Pixel coordinate grounding data:

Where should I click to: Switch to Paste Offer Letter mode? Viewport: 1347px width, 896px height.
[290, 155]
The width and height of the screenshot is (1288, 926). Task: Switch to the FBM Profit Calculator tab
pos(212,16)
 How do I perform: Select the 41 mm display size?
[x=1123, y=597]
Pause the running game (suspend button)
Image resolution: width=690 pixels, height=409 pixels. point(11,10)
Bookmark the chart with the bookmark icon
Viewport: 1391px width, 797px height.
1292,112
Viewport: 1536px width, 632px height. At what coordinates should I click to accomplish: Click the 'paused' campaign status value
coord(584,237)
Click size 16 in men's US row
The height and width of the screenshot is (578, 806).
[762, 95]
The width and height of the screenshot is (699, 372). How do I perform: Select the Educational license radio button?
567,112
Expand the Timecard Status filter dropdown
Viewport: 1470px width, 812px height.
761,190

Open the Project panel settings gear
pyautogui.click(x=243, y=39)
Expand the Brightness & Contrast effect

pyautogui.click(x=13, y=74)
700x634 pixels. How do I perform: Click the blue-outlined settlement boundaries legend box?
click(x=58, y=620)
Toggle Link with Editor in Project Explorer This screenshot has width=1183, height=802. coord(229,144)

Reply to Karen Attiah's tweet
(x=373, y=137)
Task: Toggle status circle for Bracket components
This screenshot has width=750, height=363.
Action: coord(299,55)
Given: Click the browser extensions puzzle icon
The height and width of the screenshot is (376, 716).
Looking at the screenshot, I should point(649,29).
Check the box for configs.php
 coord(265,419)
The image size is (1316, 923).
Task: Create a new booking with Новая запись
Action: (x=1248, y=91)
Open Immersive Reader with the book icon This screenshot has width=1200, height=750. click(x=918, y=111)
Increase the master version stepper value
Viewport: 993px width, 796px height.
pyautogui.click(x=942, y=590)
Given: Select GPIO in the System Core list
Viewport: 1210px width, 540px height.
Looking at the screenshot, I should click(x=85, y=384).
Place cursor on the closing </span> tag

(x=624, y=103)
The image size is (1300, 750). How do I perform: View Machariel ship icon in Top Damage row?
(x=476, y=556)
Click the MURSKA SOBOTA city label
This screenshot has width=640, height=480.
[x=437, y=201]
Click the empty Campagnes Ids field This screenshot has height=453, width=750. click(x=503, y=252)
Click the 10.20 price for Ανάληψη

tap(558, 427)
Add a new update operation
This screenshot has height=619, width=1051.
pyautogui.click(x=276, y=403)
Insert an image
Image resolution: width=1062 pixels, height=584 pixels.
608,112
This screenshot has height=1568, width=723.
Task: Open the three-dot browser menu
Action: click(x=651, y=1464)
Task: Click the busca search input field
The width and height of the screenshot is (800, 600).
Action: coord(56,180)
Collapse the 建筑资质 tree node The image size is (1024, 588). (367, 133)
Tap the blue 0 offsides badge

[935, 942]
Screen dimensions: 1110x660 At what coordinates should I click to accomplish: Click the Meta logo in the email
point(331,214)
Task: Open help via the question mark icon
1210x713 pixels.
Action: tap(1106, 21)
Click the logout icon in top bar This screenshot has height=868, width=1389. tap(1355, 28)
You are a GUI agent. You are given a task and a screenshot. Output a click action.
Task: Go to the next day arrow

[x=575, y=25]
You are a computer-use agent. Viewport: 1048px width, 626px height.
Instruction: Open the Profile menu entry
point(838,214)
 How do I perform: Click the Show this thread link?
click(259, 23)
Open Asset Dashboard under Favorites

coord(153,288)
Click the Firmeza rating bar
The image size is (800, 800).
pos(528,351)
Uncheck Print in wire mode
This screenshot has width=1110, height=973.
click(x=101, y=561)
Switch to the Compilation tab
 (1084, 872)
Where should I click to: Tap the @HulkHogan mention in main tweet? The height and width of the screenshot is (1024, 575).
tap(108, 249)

◆ Your objective ◆
All that should be written out is the stretch of lines above between the one holding "This screenshot has width=750, height=363." and the one holding "Given: Select GPIO in the System Core list", inclusive, exactly as given.

◆ Problem solution ◆
This screenshot has width=750, height=363.
Action: coord(299,55)
Given: Click the browser extensions puzzle icon
The height and width of the screenshot is (376, 716).
Looking at the screenshot, I should point(649,29).
Check the box for configs.php
 coord(265,419)
The image size is (1316, 923).
Task: Create a new booking with Новая запись
Action: (x=1248, y=91)
Open Immersive Reader with the book icon This screenshot has width=1200, height=750. click(x=918, y=111)
Increase the master version stepper value
Viewport: 993px width, 796px height.
pyautogui.click(x=942, y=590)
Given: Select GPIO in the System Core list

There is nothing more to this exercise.